Embarrassing? A little. And the Board of Referred Powers, a five-member panel made up of City Council members, had a chance to make it right by approving a bid by SSP America that would have allowed more foodie like ventures, including Nick & Stef's Steakhouse, Market Cafe, Geisha House, Panda Express, La Serenata de Garibaldi, Red Mango, Park's Korean BBQ, Peet's Coffee, Border Grill Taqueria and Spuntino, to hold court in LAX's terminals. The body voted SSP down, leaving the status quo at LAX for now.

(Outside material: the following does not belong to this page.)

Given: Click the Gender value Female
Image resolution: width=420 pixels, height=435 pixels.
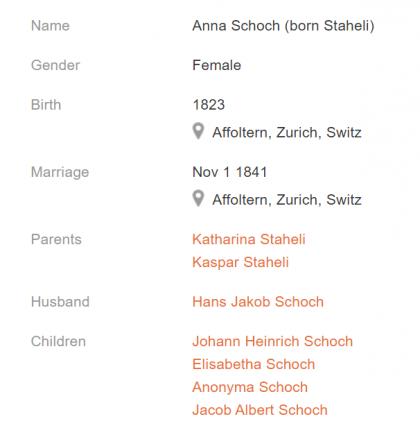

As LA Weekly food blog editor Amy Scattergood notes, “Nick & Stef's and Market Cafe are Joachim Splichal restaurants, and that Spuntino is Nancy Silverton's proposed focaccia shop.”

We're talking star chefs here. Bon appetit right?

Apparently not for the board's palette, which prefers that the generic-sounding HMS Host keeps the $600 million-a-decade or so worth of LAX concessions for now.

Interestingly the move was made under the guise of avoiding a conflict of interest. As LA Weekly's Gene Maddaus reported previously, LAX Executive Director Gina Marie Lindsey recommended a no vote on SSP over concerns that it “had worked with an architecture company called SmartDesign, and since Smart Design had also helped LAX design the request for bids, that should eliminate SSP from the running,” according to Maddaus.

We're having a hard time swallowing it. All we want is decent food at LAX. Yeah?